Remembering my Mother

Sweater, n.: garment worn by child when its mother is feeling chilly. ~Ambrose Bierce

In a knitting way, this quote from Ambrose Bierce is how I am choosing to remember my mother today. She passed away two years ago after a long struggle with Alzheimer’s disease. She worried about getting Alzheimer’s for years.


My mother wasn’t perfect. She was, like all of us, flawed. She was a great tennis player, she loved playing with her grandchildren, she loved her pets and in her own way, she also loved her children. Mom was also a great secret-keeper. While I don’t remember he teaching me to cook, I do remember her cooking – somewhat resentfully, she always had a dinner on the table when my father came home from the office. I remember a story that was told about them leaving the house to go to a movie one night and leaving their brand new baby daughter (me) at home alone … apparently not for long, but forgotten none the less. Mom loved to have friends over and we did lots of picnics at the swim and tennis club in the summer. In the winter we played paddle tennis and then went home for dinner. Mom sent me to sewing lessons (I dated the teacher’s son) and piano lessons (we fought about practicing) and figure skating lessons (which I loved but wasn’t terribly good at) and guitar lessons. She tried to get me to play tennis but sports were never my “thing”. All three of us did swim team … early summer mornings diving into the frigid pool at the Field Club and wearing Speedo swim suits. It was a good life.

We had several dogs growing up: Sam was the first dog my parents had. He was a miniature poodle. The only time I ever saw my father cry was the day Sam died. We had Sheppy (can you tell we kids named him?) a German Shepherd who was hit by a car when we left him with the breeder while we went to the Connecticut shore for a vacation week. We had the loveliest collie named Kelly who was so well-mannered, she always did her “business” in the woods, not on the lawn, and she never left the yard. She was most often spotted sitting in a bed of ground-cover under the big tree in the front yard. Mom helped me convince Dad that we needed to get a cat. Prince Sihanouk (aka “Nookie”) a phenomenal friend came to live with us. He was “my” cat, a sealpoint siamese who lived to be 20-something. At one point, he had to go to the vet for daily subcutaneous feedings and we fed him white meat tuna. He was one lucky cat!

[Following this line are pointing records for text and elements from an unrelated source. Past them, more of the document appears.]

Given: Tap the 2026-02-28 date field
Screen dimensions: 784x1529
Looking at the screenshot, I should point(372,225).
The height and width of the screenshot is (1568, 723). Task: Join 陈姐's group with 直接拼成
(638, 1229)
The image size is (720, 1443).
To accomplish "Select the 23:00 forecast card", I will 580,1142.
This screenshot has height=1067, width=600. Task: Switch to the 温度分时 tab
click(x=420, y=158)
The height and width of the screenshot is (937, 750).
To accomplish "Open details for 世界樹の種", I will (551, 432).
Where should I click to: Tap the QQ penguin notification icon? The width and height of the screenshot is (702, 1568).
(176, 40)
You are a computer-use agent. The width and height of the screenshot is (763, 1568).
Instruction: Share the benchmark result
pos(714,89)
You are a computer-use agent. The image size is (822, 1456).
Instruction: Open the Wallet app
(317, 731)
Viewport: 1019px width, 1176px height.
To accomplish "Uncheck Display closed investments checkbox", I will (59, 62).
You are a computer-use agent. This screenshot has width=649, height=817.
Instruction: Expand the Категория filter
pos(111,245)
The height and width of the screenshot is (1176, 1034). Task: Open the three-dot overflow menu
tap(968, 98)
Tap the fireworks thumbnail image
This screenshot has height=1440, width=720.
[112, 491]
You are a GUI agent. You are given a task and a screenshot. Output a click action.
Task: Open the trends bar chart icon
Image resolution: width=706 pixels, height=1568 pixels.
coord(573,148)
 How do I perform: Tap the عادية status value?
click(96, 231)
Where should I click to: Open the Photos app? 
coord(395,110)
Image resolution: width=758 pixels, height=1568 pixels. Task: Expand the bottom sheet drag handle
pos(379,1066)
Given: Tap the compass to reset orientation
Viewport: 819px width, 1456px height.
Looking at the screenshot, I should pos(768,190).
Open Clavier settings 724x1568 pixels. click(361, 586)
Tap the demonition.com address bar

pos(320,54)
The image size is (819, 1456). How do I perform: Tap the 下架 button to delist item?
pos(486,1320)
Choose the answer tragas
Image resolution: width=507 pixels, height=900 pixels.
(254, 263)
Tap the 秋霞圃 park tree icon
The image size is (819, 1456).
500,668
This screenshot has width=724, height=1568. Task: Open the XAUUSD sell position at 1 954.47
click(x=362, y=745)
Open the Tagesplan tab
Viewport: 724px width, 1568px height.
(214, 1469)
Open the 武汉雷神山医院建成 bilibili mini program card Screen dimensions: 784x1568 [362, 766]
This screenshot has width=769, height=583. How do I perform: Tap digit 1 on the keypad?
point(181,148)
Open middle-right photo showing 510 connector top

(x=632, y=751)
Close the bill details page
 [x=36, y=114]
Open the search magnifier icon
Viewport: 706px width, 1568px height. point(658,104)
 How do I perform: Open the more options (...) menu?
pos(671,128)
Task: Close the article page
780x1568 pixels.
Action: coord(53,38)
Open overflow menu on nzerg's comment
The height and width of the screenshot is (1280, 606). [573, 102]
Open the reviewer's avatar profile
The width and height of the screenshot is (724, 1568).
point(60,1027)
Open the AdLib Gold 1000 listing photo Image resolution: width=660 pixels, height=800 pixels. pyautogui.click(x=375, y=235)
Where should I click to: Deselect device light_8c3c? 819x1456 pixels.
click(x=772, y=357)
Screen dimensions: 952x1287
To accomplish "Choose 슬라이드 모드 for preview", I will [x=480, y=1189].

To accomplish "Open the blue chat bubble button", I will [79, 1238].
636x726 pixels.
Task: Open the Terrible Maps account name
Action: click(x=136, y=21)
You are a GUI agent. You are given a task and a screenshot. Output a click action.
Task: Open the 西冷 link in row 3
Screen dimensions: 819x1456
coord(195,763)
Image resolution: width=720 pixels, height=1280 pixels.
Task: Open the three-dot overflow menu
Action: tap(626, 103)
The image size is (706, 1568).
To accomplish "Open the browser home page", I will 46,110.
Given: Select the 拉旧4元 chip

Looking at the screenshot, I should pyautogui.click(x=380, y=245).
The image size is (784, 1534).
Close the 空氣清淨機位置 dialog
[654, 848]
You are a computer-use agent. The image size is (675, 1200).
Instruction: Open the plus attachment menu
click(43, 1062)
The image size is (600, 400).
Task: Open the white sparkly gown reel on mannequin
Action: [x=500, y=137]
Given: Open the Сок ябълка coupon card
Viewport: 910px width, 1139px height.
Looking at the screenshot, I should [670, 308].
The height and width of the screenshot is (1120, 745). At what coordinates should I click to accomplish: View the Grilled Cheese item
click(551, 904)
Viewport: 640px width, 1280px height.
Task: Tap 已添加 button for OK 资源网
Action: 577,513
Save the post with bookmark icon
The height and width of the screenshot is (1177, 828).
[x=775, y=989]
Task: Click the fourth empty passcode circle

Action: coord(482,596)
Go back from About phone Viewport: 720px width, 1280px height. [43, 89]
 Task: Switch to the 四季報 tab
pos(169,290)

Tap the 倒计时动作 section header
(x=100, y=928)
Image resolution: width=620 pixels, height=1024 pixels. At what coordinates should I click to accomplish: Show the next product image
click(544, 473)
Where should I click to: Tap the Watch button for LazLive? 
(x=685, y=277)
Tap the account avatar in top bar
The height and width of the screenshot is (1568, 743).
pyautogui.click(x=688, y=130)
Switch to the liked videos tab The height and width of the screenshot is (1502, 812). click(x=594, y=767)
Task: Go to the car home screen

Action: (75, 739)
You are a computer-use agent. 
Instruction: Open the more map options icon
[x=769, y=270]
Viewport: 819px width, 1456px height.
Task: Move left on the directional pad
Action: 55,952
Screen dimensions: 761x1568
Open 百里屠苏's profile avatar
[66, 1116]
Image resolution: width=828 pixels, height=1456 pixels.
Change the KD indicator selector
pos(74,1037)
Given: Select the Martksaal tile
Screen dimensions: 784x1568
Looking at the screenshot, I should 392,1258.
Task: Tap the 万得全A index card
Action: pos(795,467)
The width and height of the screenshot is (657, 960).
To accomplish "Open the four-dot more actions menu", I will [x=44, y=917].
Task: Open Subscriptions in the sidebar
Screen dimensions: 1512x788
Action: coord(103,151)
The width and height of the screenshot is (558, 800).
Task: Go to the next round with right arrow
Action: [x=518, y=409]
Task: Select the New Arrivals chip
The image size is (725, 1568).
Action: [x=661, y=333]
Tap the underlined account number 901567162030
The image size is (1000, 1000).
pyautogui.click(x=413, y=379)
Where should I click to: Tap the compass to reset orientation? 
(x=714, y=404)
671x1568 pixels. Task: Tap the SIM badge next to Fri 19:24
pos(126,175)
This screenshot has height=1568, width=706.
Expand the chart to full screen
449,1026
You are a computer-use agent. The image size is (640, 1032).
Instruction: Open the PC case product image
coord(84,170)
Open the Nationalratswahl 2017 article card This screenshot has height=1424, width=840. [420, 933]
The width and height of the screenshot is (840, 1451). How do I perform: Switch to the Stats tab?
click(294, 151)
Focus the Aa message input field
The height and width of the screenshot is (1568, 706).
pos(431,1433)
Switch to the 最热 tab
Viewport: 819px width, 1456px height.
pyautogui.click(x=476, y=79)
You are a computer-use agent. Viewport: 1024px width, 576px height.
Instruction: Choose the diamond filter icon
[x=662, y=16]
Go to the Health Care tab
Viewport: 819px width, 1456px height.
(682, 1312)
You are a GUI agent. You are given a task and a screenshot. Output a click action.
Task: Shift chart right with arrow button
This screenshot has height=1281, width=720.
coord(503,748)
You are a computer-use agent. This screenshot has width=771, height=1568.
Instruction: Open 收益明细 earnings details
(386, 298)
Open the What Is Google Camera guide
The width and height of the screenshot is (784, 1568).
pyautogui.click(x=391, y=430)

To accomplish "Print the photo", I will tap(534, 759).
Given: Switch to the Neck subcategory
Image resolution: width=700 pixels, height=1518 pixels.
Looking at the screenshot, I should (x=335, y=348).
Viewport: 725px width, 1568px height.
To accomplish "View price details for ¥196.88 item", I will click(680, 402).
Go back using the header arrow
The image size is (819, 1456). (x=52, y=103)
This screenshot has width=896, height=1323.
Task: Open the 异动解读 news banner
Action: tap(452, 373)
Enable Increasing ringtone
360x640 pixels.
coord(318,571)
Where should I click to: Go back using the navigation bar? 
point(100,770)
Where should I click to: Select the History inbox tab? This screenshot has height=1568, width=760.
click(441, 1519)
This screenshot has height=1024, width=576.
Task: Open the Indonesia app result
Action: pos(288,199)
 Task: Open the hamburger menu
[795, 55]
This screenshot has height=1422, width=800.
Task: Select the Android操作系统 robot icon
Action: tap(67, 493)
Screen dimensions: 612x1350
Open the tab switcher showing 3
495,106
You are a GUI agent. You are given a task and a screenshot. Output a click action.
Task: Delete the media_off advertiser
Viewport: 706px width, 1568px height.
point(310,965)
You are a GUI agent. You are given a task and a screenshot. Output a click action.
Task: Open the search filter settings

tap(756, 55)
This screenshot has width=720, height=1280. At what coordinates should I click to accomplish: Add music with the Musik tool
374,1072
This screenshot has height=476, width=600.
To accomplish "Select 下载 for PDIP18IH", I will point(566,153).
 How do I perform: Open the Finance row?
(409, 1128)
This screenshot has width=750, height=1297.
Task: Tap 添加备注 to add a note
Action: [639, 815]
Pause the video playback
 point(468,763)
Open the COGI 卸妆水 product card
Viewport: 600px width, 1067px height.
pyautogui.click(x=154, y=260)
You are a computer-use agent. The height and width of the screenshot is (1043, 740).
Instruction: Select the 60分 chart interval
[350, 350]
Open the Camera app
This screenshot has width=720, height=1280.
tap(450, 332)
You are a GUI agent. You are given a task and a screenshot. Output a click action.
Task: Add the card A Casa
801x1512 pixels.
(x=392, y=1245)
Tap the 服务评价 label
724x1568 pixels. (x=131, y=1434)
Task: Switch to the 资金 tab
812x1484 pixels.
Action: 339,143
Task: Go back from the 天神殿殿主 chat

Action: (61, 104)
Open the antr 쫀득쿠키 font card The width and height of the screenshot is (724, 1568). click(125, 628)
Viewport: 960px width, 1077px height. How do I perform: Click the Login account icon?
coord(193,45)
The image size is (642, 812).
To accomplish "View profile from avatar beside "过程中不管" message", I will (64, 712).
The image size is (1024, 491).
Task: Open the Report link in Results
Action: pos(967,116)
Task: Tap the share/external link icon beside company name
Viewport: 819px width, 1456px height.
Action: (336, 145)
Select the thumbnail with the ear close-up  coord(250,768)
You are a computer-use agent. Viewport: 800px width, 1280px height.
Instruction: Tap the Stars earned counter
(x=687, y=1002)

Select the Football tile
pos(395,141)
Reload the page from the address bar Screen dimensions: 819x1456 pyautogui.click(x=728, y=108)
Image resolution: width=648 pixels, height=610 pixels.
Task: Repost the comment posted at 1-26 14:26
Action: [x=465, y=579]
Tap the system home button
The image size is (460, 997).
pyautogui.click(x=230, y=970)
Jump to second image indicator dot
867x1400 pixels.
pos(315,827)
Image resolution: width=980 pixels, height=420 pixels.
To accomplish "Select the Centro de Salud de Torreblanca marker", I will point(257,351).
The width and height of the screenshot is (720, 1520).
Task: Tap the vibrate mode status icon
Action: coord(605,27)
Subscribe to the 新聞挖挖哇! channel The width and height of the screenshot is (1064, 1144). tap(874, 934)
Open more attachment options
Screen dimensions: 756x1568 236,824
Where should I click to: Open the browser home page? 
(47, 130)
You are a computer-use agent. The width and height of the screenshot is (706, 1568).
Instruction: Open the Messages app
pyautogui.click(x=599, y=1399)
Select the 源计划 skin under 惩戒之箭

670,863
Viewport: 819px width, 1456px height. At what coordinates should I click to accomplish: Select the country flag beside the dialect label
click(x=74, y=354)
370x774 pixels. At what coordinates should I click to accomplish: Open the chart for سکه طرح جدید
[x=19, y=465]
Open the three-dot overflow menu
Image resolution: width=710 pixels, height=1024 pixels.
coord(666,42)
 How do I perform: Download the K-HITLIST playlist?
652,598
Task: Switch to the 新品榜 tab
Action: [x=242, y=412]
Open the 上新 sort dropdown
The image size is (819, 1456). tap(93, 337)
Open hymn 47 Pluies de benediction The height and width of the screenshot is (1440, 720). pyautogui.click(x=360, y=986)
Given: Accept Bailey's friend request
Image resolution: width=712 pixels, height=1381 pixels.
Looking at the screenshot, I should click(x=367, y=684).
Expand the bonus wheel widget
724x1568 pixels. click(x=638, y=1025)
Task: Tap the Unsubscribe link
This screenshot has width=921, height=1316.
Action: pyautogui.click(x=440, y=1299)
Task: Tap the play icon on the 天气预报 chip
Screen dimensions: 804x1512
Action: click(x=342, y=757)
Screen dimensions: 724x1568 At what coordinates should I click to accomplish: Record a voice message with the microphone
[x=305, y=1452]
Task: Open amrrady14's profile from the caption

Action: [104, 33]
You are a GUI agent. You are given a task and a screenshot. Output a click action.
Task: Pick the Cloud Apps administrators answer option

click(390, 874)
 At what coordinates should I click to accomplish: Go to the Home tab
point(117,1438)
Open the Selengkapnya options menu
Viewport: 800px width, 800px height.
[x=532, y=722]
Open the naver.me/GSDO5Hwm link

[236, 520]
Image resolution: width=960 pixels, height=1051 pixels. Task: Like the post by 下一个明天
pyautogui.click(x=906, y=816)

I mentioned that mom was a good secret-keeper. Shortly after she died, her cousin told us that my parents had a child in 1956 who was lovingly put up for adoption. The baby boy was born on my mothers 24th birthday. I didn’t know it but the big brother that I had moaned and complained about wanting all those years was my mother’s reality. What pain it must have caused her. She had to have wondered about him every Christmas and birthday and when school started in the fall … maybe every morning before her feet hit the floor. I know I would have been.

So, Mom, here’s to you! Thanks for bringing me into this world, for Nookie and Kelly and all three of my brothers! (I’ll tell the story of finding him another day!) Thank you for making me practice and for knitting sweaters with me. I’ve missed you.